How being a bit unreliable might be an advantage, new study
While being unreliable in relationships or at work is usually frowned upon, new research suggests these individuals might be doing what helps them thrive and survive.
A new game-theory study published in the journal ‘Proceedings of the National Academy of Sciences’ (PNAS) indicates evolutionary selection does not lead to flawless rationality.
Instead, a certain level of strategic unpredictability protects people from being exploited or overworked by their peers.
“If you act with perfect rationality, you become completely predictable, you give others a perfect roadmap to exploit you.”
Co-author of the paper, Christian Hilbe, Professor of game theory and evolutionary dynamics at IT:U.
People make strategic decisions all the time, but the outcome depends not only on what one person does, but also how others react to it, he says.
By being unreliable, or introducing “strategic noise”, those individuals force others to “feel compelled to accommodate them. They feel they cannot rely on them to do the best thing, so they naturally adapt to those people. In doing so, they do those people a favor”, says IT:U Professor Hilbe.
This dynamic happens everywhere, from classrooms to workplaces and relationships, such as people doing the work of their co-worker or co-student to speed things up, to the same people always doing the dishes.

Typical office scene: who is doing the dishes?
‘Making you do all the work’.
At the heart of it is a principle called ‘outcome sensitivity’, or how people respond to the perceived success of a behavioral strategy.
More sensitive people are more likely to use strategies they perceive as successful, while less sensitive ones learn in a more unpredictable way, making their behaviour more erratic.
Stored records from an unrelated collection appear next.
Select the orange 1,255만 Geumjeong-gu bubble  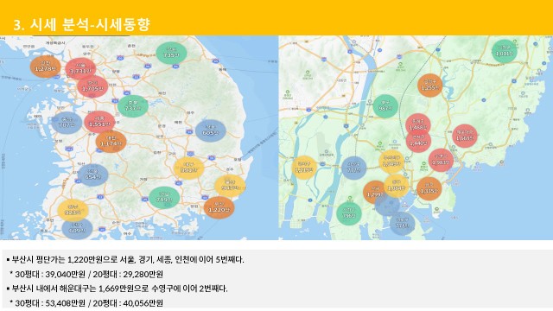[430, 86]
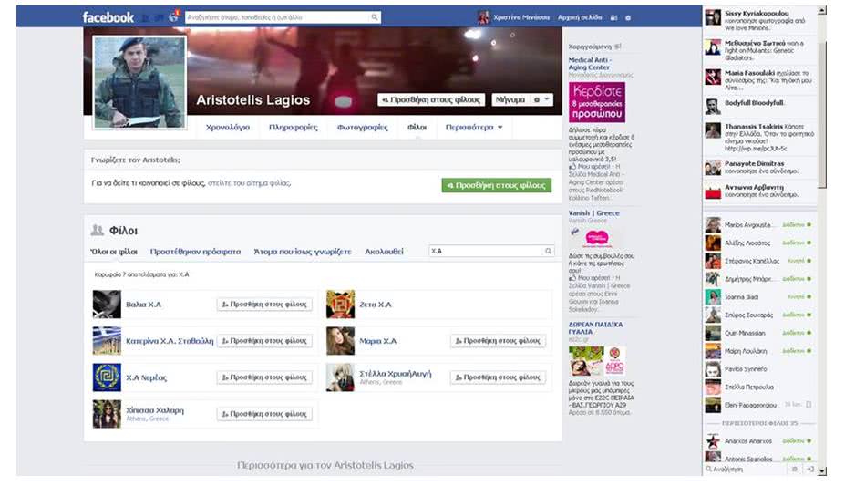Switch to the Φωτογραφίες tab
845x486 pixels.
362,127
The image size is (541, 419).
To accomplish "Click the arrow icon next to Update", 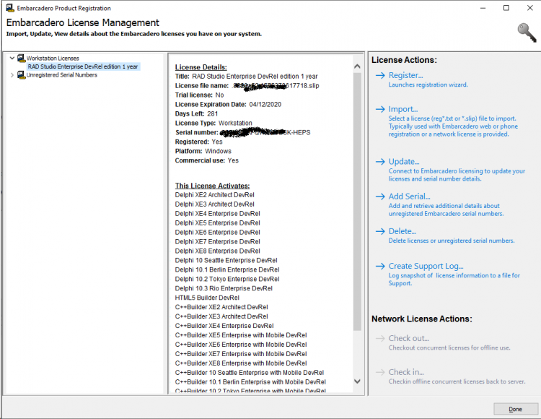I will click(x=380, y=162).
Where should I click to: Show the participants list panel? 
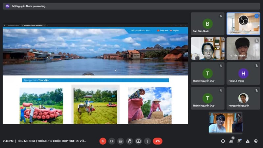(x=231, y=141)
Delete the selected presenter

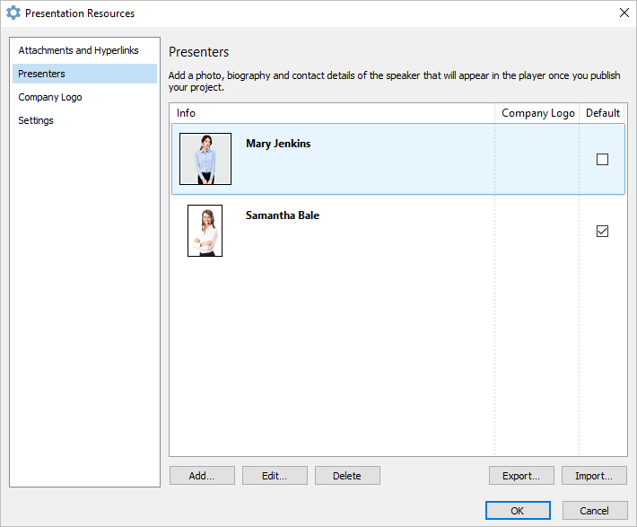pyautogui.click(x=347, y=476)
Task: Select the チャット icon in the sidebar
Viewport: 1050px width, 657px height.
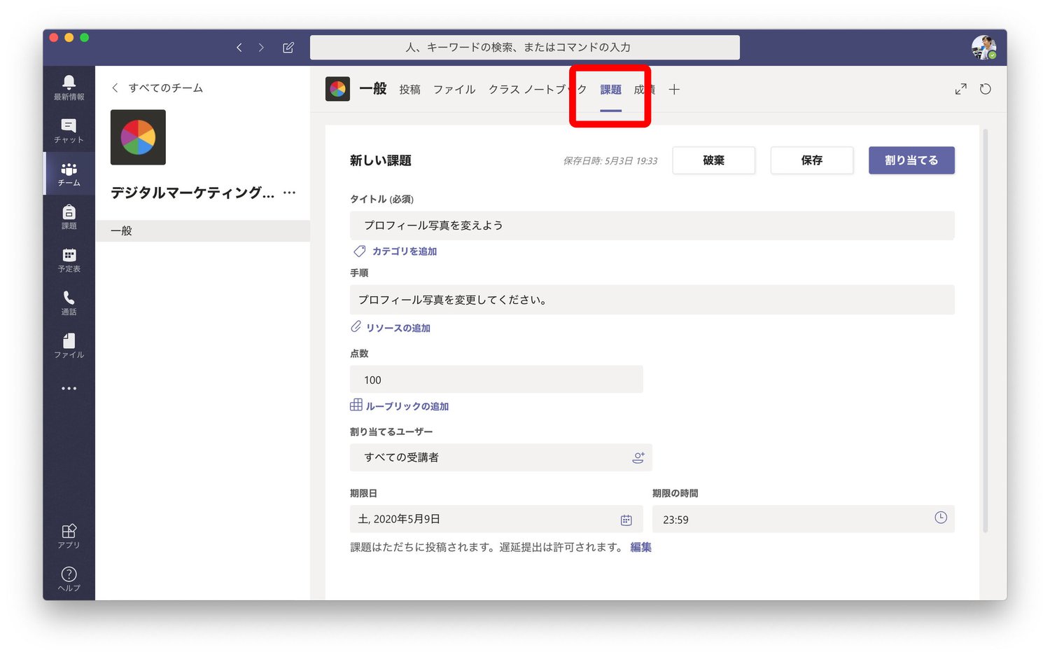Action: point(68,126)
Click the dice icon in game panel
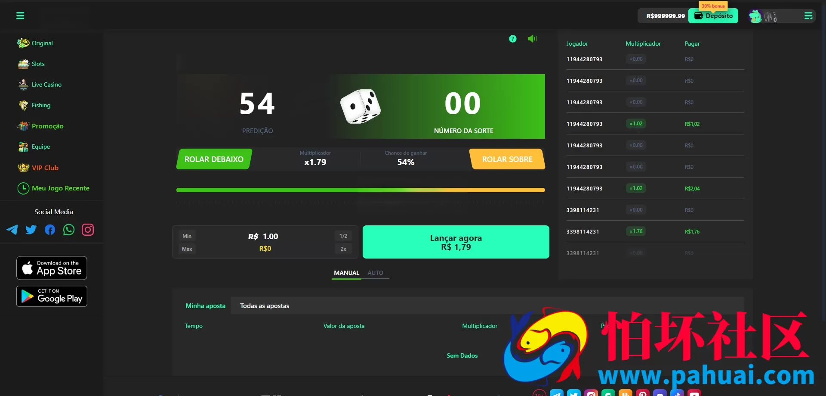 (x=361, y=106)
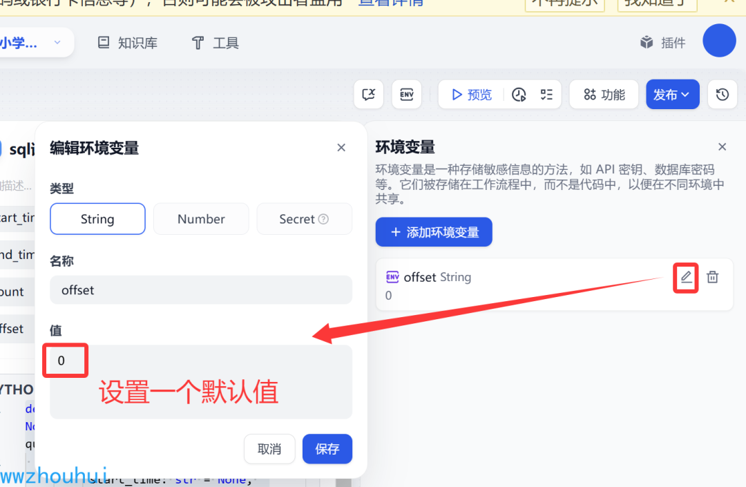Close the 编辑环境变量 dialog
Viewport: 746px width, 487px height.
pos(341,148)
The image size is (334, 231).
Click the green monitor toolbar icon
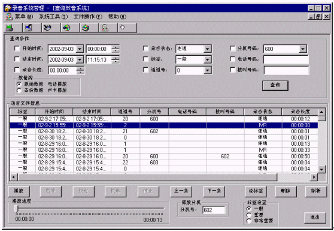[9, 28]
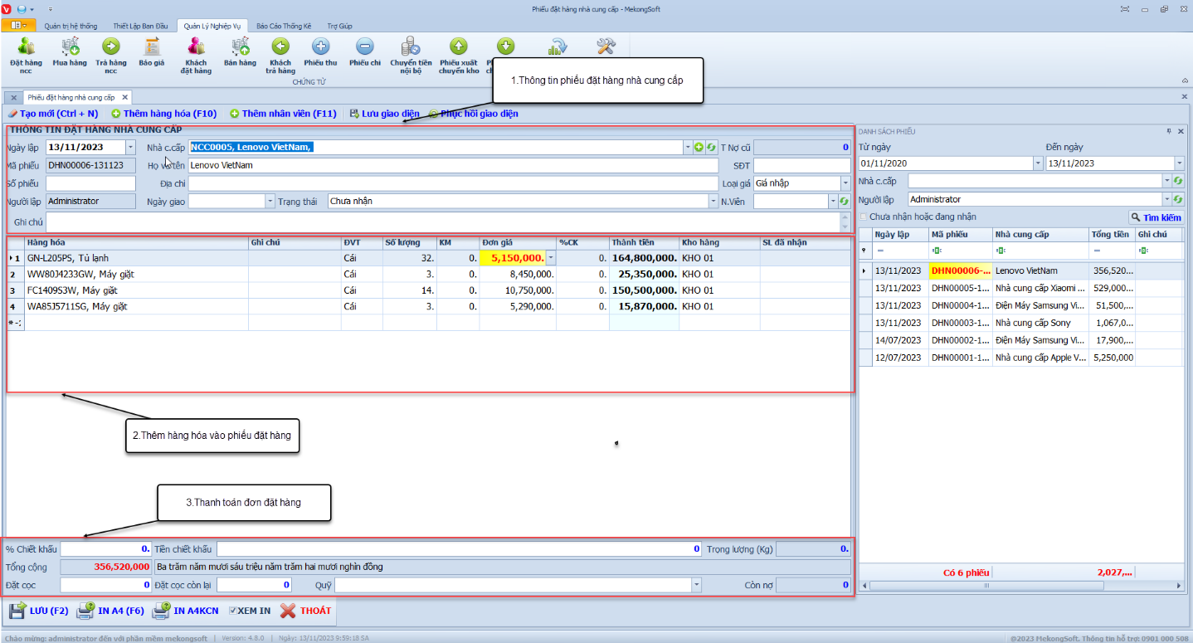Screen dimensions: 1193x643
Task: Open Phiếu xuất chuyển kho icon
Action: 459,52
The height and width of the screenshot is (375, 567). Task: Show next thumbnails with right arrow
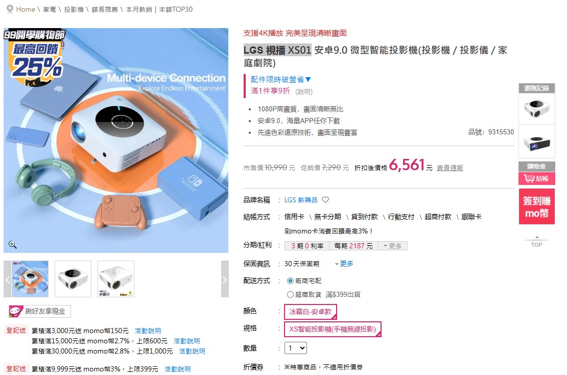coord(225,279)
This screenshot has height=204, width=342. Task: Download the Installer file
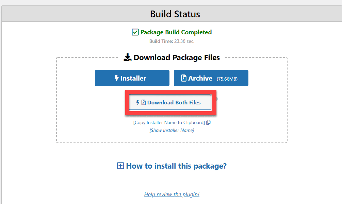(x=132, y=78)
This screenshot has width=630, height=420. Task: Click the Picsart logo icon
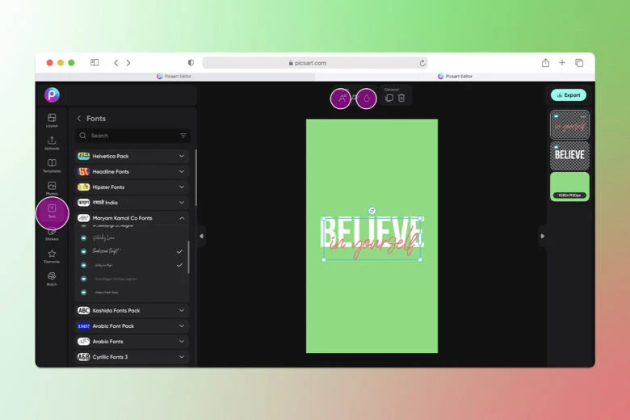coord(52,95)
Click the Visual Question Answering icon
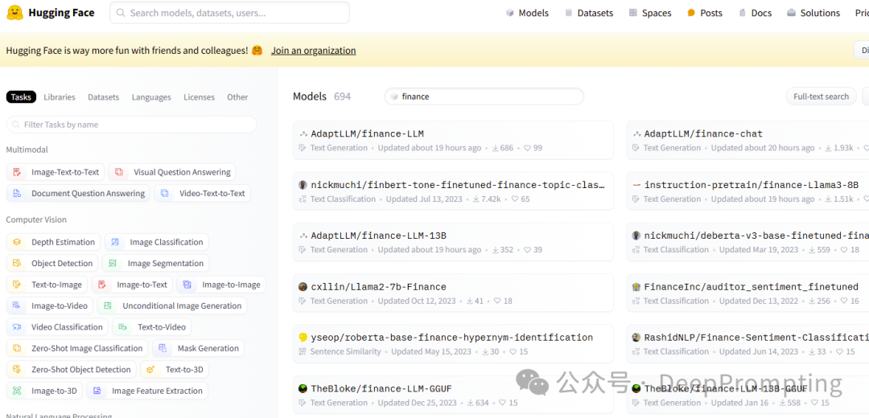 (119, 172)
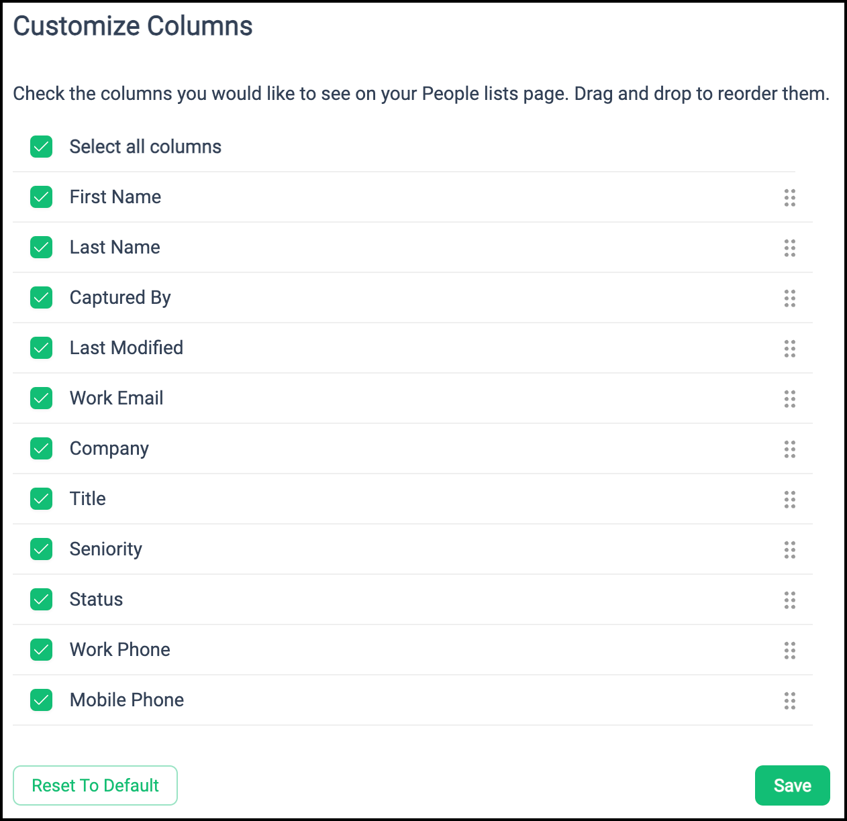This screenshot has width=847, height=821.
Task: Click the Status row drag handle
Action: [790, 600]
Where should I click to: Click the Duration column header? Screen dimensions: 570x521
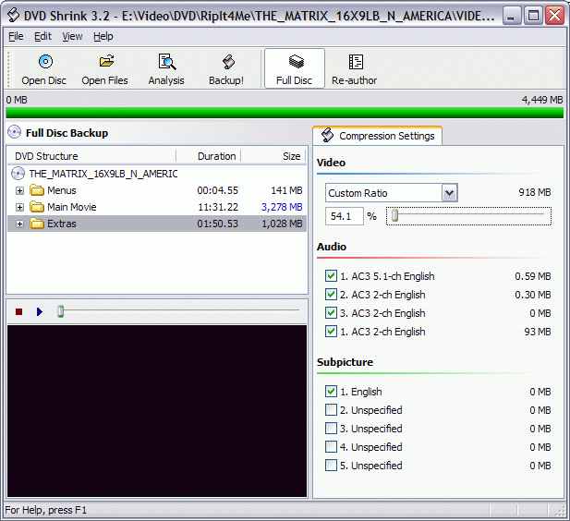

The study’s scientists from IT:U, the University of Amsterdam and the Max Planck Institute have simulated people who played different economic games and recorded their behavior.
They have found that lower sensitivity can often pay off, Professor Hilbe says.
He gives the example of two university lecturers running a course together, with one offering exceptional student service and replying to requests at once.
The other one is a bit more unreliable or slower to respond, “but you really want to offer a good service to the students. So, you learn to just do it yourself. By being unreliable myself, I implicitly make you do all the work, even if you do not really want to do it”, says Professor Hilbe.
This model gives a precise explanation of why this type of behavior happens in the first place, the researchers say.
Surprising result
Professor Hilbe says the result is surprising as “naturally, the expectation would be that we always evolve towards higher rationality because it helps”, he says, “so, one would have expected that in the end we make super-rational decisions”.
This insight could also prove useful for the invention of future artificial intelligence, where over-rationality could be disadvantageous, while adding some more human-like or erratic manners might just be the key to success.